Dejarse morir

Notaba cómo se le acababa la vida. Apenas podía respirar, se asfixiaba. Hacía tiempo que decidió cerrar los ojos, pero no encontraba el instante.
Bajaba lentamente el párpado, quería escapar de aquel cuerpo, de aquella situación, de aquel instante en el que ya no se sentía vivo.  Sus pies apenas tenían energía para dar algunos pasos, ya no le apetecía comprar el periódico para leerlo cada mañana, como hacía antaño.  Ni siquiera el olor a churros recién hechos y que traían su hijo, que tanto le gustaban desde la niñez, hacía que su corazón se acelerase y sus papilas gustativas reconociesen el sabor aceitoso de tan exquisito manjar. Durante muchos años felices fue el desayuno de cada domingo.
Los días se avecinaban grises.
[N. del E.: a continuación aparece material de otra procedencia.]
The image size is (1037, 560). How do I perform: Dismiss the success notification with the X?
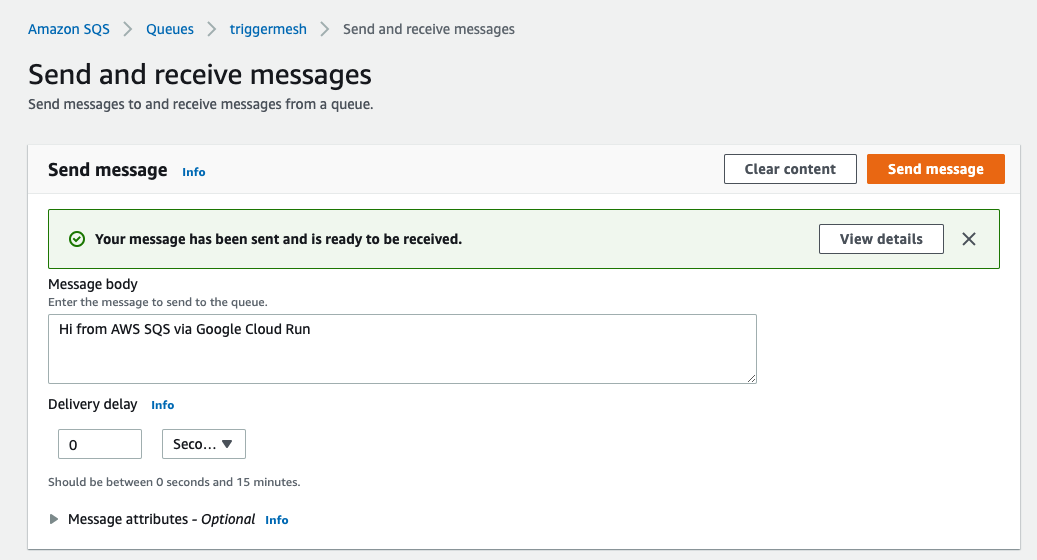point(968,239)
Ya no conocía cuál era la canción de moda, a pesar de tener la radio puesta en los «cuarenta principales». En su mente sonaba una y otra vez las canciones de Pimpinela que escuchó en su juventud.  Engullía la tristeza garganta abajo, con su tibio sabor salado, y se sentía morir, lentamente,  respirando muy despacio. Así concurrían la mayoría de sus días. Los sueños de futuro se convirtieron en el infierno más  cruel que atormentaba cada instante.
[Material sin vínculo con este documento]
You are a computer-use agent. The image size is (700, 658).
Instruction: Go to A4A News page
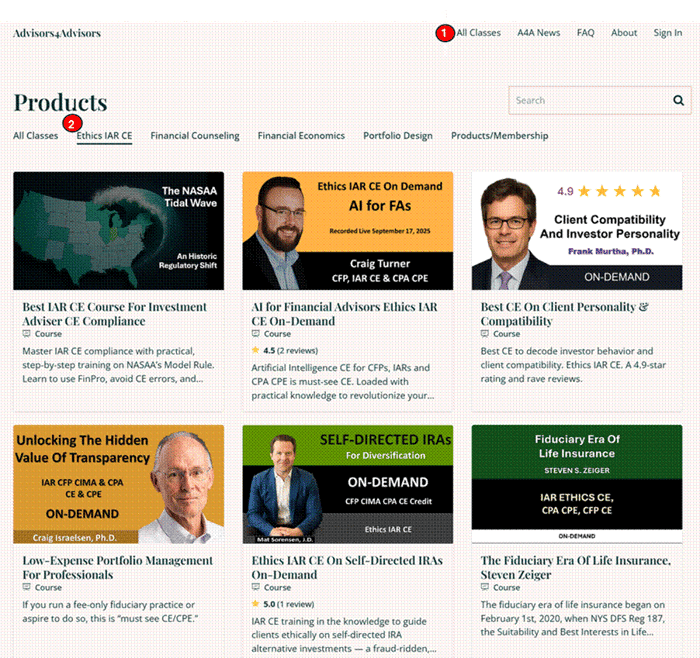539,33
¿Qué había hecho o dejado de hacer para estar allí, ahora, en ese momento perpetuo  donde el dolor y la soledad compartida lo inundaban todo?
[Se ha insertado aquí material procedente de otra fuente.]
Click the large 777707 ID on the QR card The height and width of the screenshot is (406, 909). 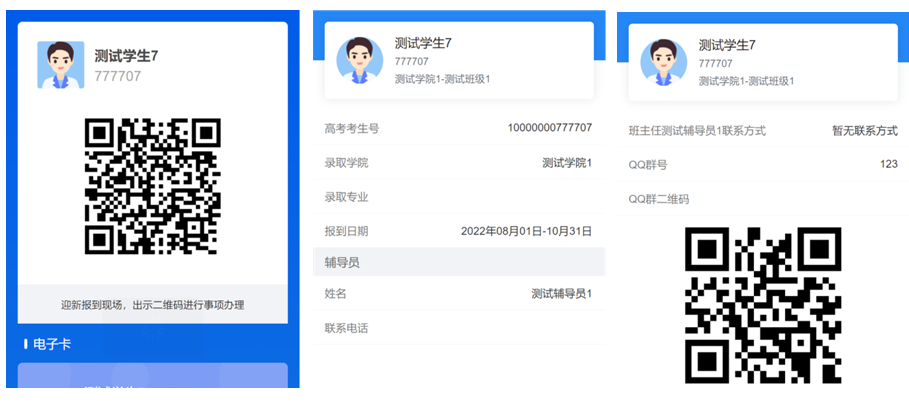[x=118, y=76]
A veces hay que morir para volver a nacer. A veces hay que soñar, o volver a soñar de nuevo, o aferrarse a un nuevo sueño…  A veces basta con huir del dolor, de la nada, de la pastosa monotonía que lo inunda todo.
Alguna vez te puedes despertar pensando que has muerto y no has vivido. ¿Cuántos años le quedan a este cuerpo para ir perdiendo la vida, despacio, sin alegría ni color, sin música ni risas, sin carcajadas compartidas, sin un café para dos almas que se han unido a besos, sin visitar jamás esos lugares de los que guardaba fotografías en el cajón del escritorio, sin haber disfrutado esa música nueva que sonaba en la radio, sin haber bailado en los lugares de moda, sin sentirse inundado de besos, sin llenar el cuerpo de la persona amada de su aliento….
La persona amada, ¿amada?, ya no sentía lo mismo, quizás tan sólo la quería y también había aprendido a quererse a sí mismo, a modo de subsistencia, muy despacio…
Ese día el rayo de luz que entraba por la ventana tenía otro color, se levantó meditabundo, fue al cuarto de baño y no salió sin afeitarse ni ducharse,  se vistió con su camisa de la suerte y unos vaqueros raídos; salió a la calle, caminó a modo de paseo hacia el mar, y frente a él, en un terraza, se pidió un café bien fuerte. Dejó atrás su tristeza. Enterró el sufrimiento. Colocó el R.I.P. en sus miedos y volvió a nacer, volvió a sentir el latido, inspiró la vida con aroma a mar y ya descalzo paseó por la arena húmeda, sintiendo cómo sus pies no pisaban un lugar sólido, pero sí agradable. Agradable, ese era el sentimiento que le inundaba al comienzo de una nueva vida. A veces tenemos que morir para volver a nacer de nuevo, para que el miedo y los apegos no impidan ese parto, y ese pacto con la vida.